* [TASK TO CARRY OUT]:
Would you output, exactly as written, the line with "DGS (405, 18)" and all lines after it to the end of the data below, and no others?

* [DATA PROVIDED]:
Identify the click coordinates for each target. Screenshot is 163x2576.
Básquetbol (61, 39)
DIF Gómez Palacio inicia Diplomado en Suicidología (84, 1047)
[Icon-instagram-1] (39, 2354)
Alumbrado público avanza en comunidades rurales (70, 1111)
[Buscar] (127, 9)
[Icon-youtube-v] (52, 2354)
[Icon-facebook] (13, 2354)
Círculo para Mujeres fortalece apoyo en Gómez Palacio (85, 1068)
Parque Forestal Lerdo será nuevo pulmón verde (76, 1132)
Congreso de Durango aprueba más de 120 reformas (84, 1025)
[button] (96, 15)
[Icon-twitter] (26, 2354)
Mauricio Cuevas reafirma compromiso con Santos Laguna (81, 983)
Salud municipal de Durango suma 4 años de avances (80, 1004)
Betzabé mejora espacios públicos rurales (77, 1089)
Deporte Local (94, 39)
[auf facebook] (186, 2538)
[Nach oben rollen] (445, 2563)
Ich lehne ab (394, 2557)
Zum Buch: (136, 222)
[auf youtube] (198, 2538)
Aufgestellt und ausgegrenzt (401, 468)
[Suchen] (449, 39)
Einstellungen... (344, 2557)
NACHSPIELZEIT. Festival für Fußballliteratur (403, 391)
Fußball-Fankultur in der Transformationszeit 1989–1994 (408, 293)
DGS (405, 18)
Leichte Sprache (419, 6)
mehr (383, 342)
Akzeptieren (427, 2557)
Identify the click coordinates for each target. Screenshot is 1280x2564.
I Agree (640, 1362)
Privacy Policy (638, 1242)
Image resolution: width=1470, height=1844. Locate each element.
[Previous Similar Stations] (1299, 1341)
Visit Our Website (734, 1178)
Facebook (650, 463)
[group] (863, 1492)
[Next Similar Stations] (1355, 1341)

* [OUTPUT BELOW]:
DGS (405, 18)
Leichte Sprache (419, 6)
mehr (383, 342)
Akzeptieren (427, 2557)
Identify the click coordinates for each target. Screenshot is 1280x2564.
I Agree (640, 1362)
Privacy Policy (638, 1242)
Image resolution: width=1470, height=1844. Locate each element.
[Previous Similar Stations] (1299, 1341)
Visit Our Website (734, 1178)
Facebook (650, 463)
[group] (863, 1492)
[Next Similar Stations] (1355, 1341)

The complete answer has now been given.